Originally from Europe, this little flower joins the herds of little five-petaled flowers in our fields. The minimalistic leaflets are dark green, shiny, and somewhat leathery. This plant was growing in a grassy area in Highland Park, where it was blooming in the middle of June.
Gray describes the genus (which is large and varied) and the species:
POTENTÍLLA L. CINQEFOIL. FIVE-FINGER. Calyx flat, deeply 5-cleft, with as many bractlets at the sinuses, thus appearing 10-cleft. Petals 5, usually roundish. Stamens many. Achenes many, collected in a head on the dry mostly pubescent or hairy receptacle; styles lateral or terminal, deciduous. Radicle superior. — Herbs, or rarely shrubs, with compound leaves, and solitary or cymose flowers; their parts rarely in fours. (Name a diminutive from potens, powerful, originally applied to P. Anserina, from its once reputed medicinal powers.)

(Stored listing)
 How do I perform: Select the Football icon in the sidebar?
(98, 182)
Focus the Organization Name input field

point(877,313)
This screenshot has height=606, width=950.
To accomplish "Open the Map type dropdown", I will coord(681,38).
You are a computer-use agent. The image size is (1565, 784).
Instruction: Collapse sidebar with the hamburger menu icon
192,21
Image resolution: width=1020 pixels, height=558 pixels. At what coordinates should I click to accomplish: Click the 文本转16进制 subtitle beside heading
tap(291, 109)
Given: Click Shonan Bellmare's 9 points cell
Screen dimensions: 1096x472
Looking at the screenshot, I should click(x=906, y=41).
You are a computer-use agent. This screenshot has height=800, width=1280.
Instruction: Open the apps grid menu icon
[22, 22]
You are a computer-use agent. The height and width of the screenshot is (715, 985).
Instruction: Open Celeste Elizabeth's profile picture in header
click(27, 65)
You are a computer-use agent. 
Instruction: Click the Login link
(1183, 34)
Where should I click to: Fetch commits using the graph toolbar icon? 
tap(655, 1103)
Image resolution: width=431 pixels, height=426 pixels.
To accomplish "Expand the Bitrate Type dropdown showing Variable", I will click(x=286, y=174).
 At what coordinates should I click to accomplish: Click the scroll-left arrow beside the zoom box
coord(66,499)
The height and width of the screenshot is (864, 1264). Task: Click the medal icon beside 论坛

- [PROBLEMS TO WORK ON]:
**A.** Translate this sentence from the cinquefoil text above into Spanish: "The minimalistic leaflets are dark green, shiny, and somewhat leathery."
**B.** Continue the cinquefoil text above, starting after its final sentence.

- [RESPONSES IN ORDER]:
**A.** Los folíolos minimalistas son de color verde oscuro, brillantes y algo coriáceos.

**B.**
Styles filiform, not glandular at base; inflorescence cymose.
Style terminal; achenes glabrous; stamens 20; herbaceous perennials, with rather large yellow petals.
Leaves palmate.
Flowers in loose leafy cymes.
P. argéntea L. (SILVERY C.) Stems ascending or depressed, 1-5 dm. long, paniculately branched at the summit, many-flowered, white-woolly; leaf lets 5, wedge-oblong, almost pinnatifid, entire toward the base, with revolute margins, green above, white with silvery wool beneath; calyx white-tomentose. — Dry barren fields, etc., N. S. to Dak. and southw. to D. C. June- Sept. (Eu.)